Calderon-Zygmund theory of singular integrals.

1. Calderon-Zygmund decomposition

The Calderon-Zygmund decomposition is a key step in the real variable analysis of singular integrals. The idea behind this decomposition is that it is often useful to split an arbitrary integrable function into its “small” and “large” parts, and then use different technique to analyze each part.

The scheme is roughly as follows. Given a unction { f} and an altitude { \alpha}, we write { f=g+b}, where { |g|} is point wise bounded by a constant multiple {\alpha}. While { b} is large, it does enjoy two redeeming features: it is supported in a set of reasonable small measure, and its mean value is zero on each of the ball that constitute its support. To obtain the decomposition { f=g+b}, one might be tempted to “cut” { f} at the height { \alpha}; however, this is not what works.
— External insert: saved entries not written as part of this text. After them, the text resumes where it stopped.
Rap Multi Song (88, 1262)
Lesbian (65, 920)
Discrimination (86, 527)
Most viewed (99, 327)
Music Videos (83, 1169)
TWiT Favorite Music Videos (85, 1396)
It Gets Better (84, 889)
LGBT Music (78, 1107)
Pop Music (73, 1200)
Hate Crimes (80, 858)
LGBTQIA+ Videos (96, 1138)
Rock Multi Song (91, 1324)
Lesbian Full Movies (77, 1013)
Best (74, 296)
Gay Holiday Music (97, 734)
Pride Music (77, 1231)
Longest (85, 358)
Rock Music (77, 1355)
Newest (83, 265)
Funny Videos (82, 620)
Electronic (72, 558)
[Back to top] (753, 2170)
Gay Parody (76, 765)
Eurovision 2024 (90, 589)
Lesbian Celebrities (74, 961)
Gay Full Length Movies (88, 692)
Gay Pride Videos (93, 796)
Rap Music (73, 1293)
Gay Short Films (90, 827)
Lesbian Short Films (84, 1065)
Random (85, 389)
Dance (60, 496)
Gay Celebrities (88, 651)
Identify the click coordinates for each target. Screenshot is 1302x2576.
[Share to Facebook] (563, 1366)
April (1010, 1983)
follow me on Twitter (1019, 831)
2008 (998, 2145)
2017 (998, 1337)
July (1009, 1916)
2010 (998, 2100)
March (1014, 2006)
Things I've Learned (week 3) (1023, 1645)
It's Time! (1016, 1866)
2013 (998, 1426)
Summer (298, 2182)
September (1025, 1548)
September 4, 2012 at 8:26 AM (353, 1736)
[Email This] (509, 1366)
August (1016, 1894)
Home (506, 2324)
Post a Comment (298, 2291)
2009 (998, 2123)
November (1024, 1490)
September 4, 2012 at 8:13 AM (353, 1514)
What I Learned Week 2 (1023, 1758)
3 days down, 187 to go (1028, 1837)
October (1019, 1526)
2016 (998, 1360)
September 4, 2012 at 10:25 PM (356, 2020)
Instead, one bases the composition on the set where the maximal function of { f}has height { \alpha}.

Theorem 1 (Calderon-Zygmund decomposition)

Suppose we are given a function { f\in L^1} and a positive number { \alpha}, with {\alpha>\frac{1}{\mu(R^n)}\int_{R^n}|f|d\mu}. Then there exists a decomposition of { f}, {f=g+b}, with { b=\sum_{k}b_k}, and a sequences of balls {\{B_k^*\}}, so that,

  1. { |g(x)|\leq c\alpha}, for a.e. { x}.
  2. Each {latex b_k} is supported in {B_k^*},{ \int|b_k(x)|d\mu(x)\leq c\alpha\mu(B_k^*)}, and { \int b_k(x)d\mu(x)=0}.
  3. { \sum_k\mu(B_k^*)\leq \frac{c}{\alpha}\int|f(x)|d\mu(x)}.


Before proof this theorem, I explain the geometric intuition why this theorem could be true first. Merely speaking, this is just base on cut off the function into two part, the part with high altitude and the part with low altitude and extension the part with high altitude to make the extension one satisfied the condition 2 and 3.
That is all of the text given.